** EXERCISE **
As the answer, set down the lines below from the one containing "Instagram (23, 230)" through the one containing "站点地图 (146, 2555)", exactly and inclusively, and no others.

(Stored data)
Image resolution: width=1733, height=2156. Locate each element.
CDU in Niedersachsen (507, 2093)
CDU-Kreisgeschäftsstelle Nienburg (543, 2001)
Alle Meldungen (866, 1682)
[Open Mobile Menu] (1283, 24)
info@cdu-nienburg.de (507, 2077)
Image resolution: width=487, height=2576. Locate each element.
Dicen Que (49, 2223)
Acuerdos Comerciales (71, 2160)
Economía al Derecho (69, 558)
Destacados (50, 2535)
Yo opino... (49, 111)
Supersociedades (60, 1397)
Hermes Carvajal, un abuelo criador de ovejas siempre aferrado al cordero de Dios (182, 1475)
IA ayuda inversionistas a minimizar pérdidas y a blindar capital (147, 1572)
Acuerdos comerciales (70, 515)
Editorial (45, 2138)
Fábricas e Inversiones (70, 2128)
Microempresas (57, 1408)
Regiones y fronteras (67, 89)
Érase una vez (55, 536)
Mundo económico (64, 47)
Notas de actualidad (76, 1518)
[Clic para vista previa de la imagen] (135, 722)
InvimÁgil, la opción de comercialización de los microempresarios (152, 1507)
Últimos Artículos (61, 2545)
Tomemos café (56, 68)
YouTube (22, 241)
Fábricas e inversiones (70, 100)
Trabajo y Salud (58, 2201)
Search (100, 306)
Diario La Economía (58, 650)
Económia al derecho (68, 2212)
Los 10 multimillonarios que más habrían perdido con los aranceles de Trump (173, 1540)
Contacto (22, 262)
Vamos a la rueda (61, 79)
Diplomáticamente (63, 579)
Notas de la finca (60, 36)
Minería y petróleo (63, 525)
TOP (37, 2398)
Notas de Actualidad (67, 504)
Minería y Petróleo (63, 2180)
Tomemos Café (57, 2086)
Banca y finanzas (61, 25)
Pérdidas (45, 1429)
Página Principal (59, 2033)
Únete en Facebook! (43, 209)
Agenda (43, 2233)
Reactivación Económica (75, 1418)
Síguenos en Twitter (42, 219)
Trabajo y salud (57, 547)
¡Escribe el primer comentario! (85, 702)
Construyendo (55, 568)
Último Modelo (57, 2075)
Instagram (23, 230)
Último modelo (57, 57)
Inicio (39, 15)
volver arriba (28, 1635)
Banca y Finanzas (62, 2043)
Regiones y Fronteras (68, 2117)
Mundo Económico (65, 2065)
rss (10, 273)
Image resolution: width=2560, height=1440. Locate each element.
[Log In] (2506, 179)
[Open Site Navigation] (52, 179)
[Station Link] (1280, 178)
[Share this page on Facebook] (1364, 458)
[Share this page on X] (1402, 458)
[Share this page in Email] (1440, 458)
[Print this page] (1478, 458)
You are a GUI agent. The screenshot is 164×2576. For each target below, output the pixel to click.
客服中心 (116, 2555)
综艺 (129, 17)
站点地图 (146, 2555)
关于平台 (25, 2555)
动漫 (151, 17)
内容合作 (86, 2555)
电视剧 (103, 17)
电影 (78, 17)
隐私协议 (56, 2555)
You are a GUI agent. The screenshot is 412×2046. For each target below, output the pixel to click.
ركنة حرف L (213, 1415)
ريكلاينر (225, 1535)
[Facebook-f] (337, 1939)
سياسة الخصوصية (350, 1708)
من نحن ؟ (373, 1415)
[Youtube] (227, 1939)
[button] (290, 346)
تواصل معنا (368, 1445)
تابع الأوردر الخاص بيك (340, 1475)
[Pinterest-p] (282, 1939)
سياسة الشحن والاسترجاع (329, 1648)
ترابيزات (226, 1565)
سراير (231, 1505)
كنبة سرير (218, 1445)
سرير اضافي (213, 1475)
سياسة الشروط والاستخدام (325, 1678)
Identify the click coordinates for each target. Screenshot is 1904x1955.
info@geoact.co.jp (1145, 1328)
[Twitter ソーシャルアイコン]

** RESPONSE **
Instagram (23, 230)
Último modelo (57, 57)
Inicio (39, 15)
volver arriba (28, 1635)
Banca y Finanzas (62, 2043)
Regiones y Fronteras (68, 2117)
Mundo Económico (65, 2065)
rss (10, 273)
Image resolution: width=2560, height=1440. Locate each element.
[Log In] (2506, 179)
[Open Site Navigation] (52, 179)
[Station Link] (1280, 178)
[Share this page on Facebook] (1364, 458)
[Share this page on X] (1402, 458)
[Share this page in Email] (1440, 458)
[Print this page] (1478, 458)
You are a GUI agent. The screenshot is 164×2576. For each target below, output the pixel to click.
客服中心 (116, 2555)
综艺 (129, 17)
站点地图 (146, 2555)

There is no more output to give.